Exercise passage
=-=-=

Myles Helfand: I'll close with a general patient management question: What do you tell your newly diagnosed patients about their prognosis? About what they should be expecting to experience over the next few months?

Douglas Dieterich: In terms of the treatment of hepatitis C, what I tell my patients is that it's a really good time to have hepatitis C. There are about 30 new drugs on the way. We're almost certain to be able to cure your disease at some point in the very near future.

In terms of the acute hep C, Daniel, I'll let you take it for those recommendations.

Daniel Fierer: I think the idea is to try to get people treated really early. I can say the same thing to the patient: that the chance of cure, right up front, right now, is extremely high. It's close to 90 percent, I'd say, in our hands here. And the few people who aren't cured here, they will be in the same boat of having really great drugs in a couple of years. So this is a great time to have hep C. If you can have it now and not be super-sick from it already, then we're really going to be able to get people cured.

To reassure people: I think there are probably very few people who can't wait six months [to start HCV treatment]. We know about those people already, probably. They're clinically sick.


Douglas Dieterich: There may be other reasons that people want to be treated, and not just for the severity of their illness. Social reasons: They're getting married; they want to have a kid; they're leaving the country; they're changing insurance; they're getting Medicare and there are donut hole issues; while they have good insurance, they want to be treated now; etc. There are lots of social reasons to be treated now.

=-=-=

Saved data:
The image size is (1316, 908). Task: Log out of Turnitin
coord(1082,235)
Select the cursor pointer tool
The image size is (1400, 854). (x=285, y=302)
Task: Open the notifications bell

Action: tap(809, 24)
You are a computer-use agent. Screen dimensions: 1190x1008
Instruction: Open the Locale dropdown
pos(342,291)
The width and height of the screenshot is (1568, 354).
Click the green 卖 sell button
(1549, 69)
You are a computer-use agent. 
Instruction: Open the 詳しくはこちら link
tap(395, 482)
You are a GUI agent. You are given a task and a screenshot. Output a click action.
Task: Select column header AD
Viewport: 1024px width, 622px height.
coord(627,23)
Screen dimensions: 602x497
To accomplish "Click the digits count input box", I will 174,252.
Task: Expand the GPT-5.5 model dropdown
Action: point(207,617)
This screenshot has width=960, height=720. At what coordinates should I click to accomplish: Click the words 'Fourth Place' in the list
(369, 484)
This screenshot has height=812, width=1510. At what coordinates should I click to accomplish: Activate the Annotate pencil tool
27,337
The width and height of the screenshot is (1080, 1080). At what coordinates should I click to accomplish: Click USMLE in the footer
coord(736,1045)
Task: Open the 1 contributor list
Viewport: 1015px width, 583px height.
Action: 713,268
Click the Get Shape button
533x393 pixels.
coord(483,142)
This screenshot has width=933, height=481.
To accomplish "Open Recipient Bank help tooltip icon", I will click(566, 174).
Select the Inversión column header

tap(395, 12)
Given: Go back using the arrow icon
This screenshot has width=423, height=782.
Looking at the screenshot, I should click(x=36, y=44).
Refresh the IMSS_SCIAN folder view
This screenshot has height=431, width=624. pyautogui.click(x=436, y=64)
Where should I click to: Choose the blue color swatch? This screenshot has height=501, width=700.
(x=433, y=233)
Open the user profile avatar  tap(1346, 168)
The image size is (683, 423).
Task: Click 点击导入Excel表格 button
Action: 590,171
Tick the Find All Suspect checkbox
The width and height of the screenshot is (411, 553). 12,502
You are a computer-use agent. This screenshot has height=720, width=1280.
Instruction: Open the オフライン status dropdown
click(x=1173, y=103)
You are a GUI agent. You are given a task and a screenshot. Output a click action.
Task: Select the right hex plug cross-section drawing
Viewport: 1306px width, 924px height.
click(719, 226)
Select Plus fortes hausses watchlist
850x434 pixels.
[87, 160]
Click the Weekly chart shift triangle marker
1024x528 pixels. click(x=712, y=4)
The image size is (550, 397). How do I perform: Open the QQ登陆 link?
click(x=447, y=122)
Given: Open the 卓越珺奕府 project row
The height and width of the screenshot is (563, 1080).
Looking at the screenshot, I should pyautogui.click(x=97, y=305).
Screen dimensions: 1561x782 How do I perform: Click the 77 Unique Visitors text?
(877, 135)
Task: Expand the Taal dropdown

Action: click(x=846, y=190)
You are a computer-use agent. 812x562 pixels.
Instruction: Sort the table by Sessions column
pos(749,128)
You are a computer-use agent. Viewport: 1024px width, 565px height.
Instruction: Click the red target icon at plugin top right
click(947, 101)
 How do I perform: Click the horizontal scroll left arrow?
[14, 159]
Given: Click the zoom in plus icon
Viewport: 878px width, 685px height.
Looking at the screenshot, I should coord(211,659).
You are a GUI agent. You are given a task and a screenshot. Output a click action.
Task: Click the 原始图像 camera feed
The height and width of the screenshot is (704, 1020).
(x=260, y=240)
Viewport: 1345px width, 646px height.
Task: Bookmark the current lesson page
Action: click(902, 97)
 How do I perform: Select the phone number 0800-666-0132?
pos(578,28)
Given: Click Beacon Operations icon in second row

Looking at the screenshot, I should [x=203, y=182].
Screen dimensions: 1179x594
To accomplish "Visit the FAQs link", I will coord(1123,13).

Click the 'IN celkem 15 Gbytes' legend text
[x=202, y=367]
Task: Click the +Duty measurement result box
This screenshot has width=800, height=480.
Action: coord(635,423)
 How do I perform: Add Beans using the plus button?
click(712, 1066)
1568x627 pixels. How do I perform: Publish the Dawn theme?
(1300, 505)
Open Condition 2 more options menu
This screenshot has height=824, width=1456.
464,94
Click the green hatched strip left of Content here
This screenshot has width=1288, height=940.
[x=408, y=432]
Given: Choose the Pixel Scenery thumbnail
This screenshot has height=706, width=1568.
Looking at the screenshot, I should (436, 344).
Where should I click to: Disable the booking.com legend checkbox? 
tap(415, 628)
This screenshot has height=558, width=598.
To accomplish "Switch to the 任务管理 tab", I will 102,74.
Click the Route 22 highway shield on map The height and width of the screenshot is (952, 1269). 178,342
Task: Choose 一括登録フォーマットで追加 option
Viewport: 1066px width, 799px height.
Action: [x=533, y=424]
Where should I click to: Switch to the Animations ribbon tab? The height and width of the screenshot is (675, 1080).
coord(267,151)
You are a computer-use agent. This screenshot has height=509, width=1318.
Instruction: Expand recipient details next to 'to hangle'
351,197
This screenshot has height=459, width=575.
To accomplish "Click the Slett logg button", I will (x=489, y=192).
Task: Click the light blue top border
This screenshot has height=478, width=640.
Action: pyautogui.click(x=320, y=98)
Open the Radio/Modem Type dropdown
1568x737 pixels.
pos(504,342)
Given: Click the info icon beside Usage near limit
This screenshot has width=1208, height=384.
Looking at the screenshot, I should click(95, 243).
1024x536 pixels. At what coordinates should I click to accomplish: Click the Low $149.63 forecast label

=-=-=

From the hepatitis C interview, copy out the part that opens with the words containing "Myles Helfand: I'll" and closes with "for those recommendations.". You won't need the records for any of this.

Written response
Myles Helfand: I'll close with a general patient management question: What do you tell your newly diagnosed patients about their prognosis? About what they should be expecting to experience over the next few months?

Douglas Dieterich: In terms of the treatment of hepatitis C, what I tell my patients is that it's a really good time to have hepatitis C. There are about 30 new drugs on the way. We're almost certain to be able to cure your disease at some point in the very near future.

In terms of the acute hep C, Daniel, I'll let you take it for those recommendations.